“There is no place on earth where we haven’t pitched our tent of exile.” Mahmoud Darwish
“Heaven is closer than Sinai.” A reported saying in Gaza.
(In light of the ongoing humanitarian crisis in Palestine, please consider donating to MAP and other regional medical charities. For those in the United States, Great Britain, Germany and other nations allied with Israel, I also urge to you contact your elected representatives and call for a ceasefire and suspension of collective punishment against Palestinian civilians, including those in the occupied West Bank.)
Resentment flows upward. Caste without duties. Aristocracy without grace. Trump, Biden, Musk, Netanyahu—the leaders of the current dispensation detest having to win our support. Your duty as a citizen—this is stated explicitly—is to advance their careers, to advance their legacies, and to balm their conscience regarding whatever is done in pursuit of that legacy. Their adult children joylessly debauch themselves in public, libertines that demand our compassion, their public therapy courtesy of the public coffer. There is no dolce vita, only a bitterness at not being acclaimed enough, at not being loved enough. We are so unfair to them. An era of sore winners.
With rightwing nationalism ascendent in India, Israel, the United States, and elsewhere, you would expect an artistic and intellectual movement rise with it, like the Futurists did with Mussolini. But no such movement has taken place.

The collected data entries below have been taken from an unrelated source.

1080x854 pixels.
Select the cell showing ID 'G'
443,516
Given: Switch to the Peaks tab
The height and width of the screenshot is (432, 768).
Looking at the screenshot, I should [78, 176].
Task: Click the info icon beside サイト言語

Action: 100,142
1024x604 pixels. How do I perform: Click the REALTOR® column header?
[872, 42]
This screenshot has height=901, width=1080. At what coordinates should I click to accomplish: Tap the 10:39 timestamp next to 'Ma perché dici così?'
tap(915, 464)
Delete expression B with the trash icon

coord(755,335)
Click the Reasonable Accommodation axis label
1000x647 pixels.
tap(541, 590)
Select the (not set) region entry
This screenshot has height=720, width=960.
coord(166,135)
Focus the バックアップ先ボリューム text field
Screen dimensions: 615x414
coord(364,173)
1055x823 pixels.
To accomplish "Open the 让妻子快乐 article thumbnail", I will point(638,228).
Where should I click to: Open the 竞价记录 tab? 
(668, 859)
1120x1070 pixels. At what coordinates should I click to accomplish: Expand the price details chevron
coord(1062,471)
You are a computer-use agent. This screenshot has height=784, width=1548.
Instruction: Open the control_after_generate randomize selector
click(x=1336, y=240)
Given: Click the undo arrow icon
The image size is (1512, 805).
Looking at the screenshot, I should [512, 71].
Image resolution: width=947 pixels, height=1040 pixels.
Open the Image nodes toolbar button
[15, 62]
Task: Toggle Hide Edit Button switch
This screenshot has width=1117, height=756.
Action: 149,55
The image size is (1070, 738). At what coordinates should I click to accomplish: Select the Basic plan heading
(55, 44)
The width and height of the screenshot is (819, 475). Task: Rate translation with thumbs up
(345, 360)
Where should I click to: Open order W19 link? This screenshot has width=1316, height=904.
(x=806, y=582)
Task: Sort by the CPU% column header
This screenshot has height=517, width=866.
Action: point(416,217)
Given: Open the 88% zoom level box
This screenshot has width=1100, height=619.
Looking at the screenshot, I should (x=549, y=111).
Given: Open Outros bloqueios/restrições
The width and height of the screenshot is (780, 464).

This is mostly because the right has been captured by liberalism, both in a cultural and an economic sense. Art and entertainment must be explicitly moralistic, without subtext, a photo negative of the “woke” culture they condemn. Conservative aesthetes, these anonymous fascisti—and they are, almost to a man, male—spend their time hectoring the public online, culture warriors that they are. Their legacy disappears once the terms of service change. Their would-be investors, like investors everywhere these days, are risk averse. The returns of culture are marginal and slow to accumulate. The money goes to lobbyists and spokespersons instead. It goes directly to the politicians. Efficiency and disintermediation.
I’m learning “Merry Christmas Mr. Lawrence” on the piano, by the late composer Ryuichi Sakamoto, who died of cancer earlier this year. The song comes from a film by the same name, which stars Sakamoto as a WWII-era prison commandant, alongside fellow polymath David Bowie, who plays his rebellious charge. A strange and brutal piece of erotic cinema, whose soundtrack, not surprisingly, seems to have outpaced the original film in popularity. It was first time Sakamoto acted and the first time he composed a soundtrack. Remarkable. The film also came out the year I as born. My nostalgia for that era was inevitable, I suppose, but I feel it intensely right now, not just because of age but because a concept that animated the careers of Bowie and Sakamoto, a genuinely popular avant-garde, seems to be receding further and further away, replaced in turn by philistine populism on the one hand and endlessly fracturing niches on the other.